Privacy issues often take center stage in Europe, and nowhere is that more evident than in the many, many pages of the General Data Protection Regulation, or GDPR, which takes effect today.
Related: The History of Internet Privacy
Debated for four years and ultimately passed in 2016, the GDPR is groundbreaking regulation created to give EU citizens full control over their personal data on a modern internet that often seeks to monetize and exploit that very same data at every opportunity.
The GDPR gives legal rights to people whose personal data is collected and used by online businesses and other groups. It even imposes penalties against these service providers for misused or mishandled personal information.
You can read the full text of the order at gdpr-info.eu. It’s long and good and, much like this hot dog, should make you feel better about being alive.
Over the last few weeks, you’ve no doubt been getting a crapload of spam from anyone who’s ever collected your personal information trumpeting their new privacy policies.
That’s a weird coincidence, right? What are the chances that all of these people got together and decided to make the internet better on their own, all at the same time!?
The obvious truth is that they’re not updating their policies because it’s in your best interest.
They’re doing it because the GDPR is forcing them to, AND it’s financially in their best interest to retain their European users. 🙂
You may have noticed we made a conscious decision to not spam you about it, too. You’re welcome.
NEW: Privacy Center
All current DreamHost users now have access to a new section of their control panel that we’re calling the Privacy Center.
As of today, you’ll be able to use the Privacy Center to set your DreamHost email contact preferences. We’re working to add even more functionality to it in the future – not strictly required by the GDPR – allowing you to specify your preferences for even more control of your personal information.

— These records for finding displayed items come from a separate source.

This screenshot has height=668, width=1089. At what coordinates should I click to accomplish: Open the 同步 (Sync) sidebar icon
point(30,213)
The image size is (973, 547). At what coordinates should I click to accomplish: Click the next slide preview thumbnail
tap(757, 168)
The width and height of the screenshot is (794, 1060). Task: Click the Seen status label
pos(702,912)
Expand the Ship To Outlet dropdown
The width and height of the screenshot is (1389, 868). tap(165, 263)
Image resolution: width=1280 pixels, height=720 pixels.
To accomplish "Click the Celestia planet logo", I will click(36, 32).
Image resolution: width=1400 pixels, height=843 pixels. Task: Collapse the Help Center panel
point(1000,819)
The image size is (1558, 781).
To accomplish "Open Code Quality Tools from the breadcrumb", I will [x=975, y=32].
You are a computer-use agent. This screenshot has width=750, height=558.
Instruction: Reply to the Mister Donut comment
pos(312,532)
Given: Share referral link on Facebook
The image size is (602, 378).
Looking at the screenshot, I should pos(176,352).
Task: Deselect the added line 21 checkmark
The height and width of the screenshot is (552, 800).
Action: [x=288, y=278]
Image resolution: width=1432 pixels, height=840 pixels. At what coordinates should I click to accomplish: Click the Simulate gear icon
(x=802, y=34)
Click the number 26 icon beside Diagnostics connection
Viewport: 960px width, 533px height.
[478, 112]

The goal of our Privacy Center is for you to be able to control as much of your personal information as possible all in one place.
Internal Process Changes
How we handle data behind the scenes has changed a bit as well. Without boring you too much, I can say that we’re GDPR compliant “back of house” as well.
For example, we now delete web server log files after 72 hours and will soon be encrypting them altogether.
Nothing is changing about our free WHOIS Privacy Protection. If you’re currently masking your domain registration details using our privacy settings, those settings will remain in place.
Enom, our domain registration partner, has implemented their own implementation of GDPR’s rules: a gated WHOIS system.
Until ICANN pulls its head out of its ass and enacts permanent rule changes rather than panicked last-minute stopgap measures, we believe that Enom’s approach is probably the best way to handle things for the time being.
Related: What Is Domain Privacy Protection?
GDPR is a European regulation, so if you’re in the U.S., you shouldn’t have to care about any of this, right?
Wrong. Any online organization that provides service to EU members, regardless of where in the world it may be located, is required to treat those members in accordance with the GDPR regulations. That means that GDPR’s ultimate implementation is likely to have some impact on nearly every internet user.
We believe that GDPR represents an advance in the rights of all internet users, and we’ll be applying all of these changes to our entire user base — not just those users located in the European Union.
The GDPR represents a giant step forward in protecting the personal information of anyone who has ever typed their name or email address into an internet-connected computer.
DreamHost’s vision statement is, and has been, very simple: “People have the freedom to choose how their digital content is shared.”
Personally identifiable information falls under that umbrella, and we’re thankful to — and grateful for — a European Parliament that has seen fit to bring this same sentiment to the global stage.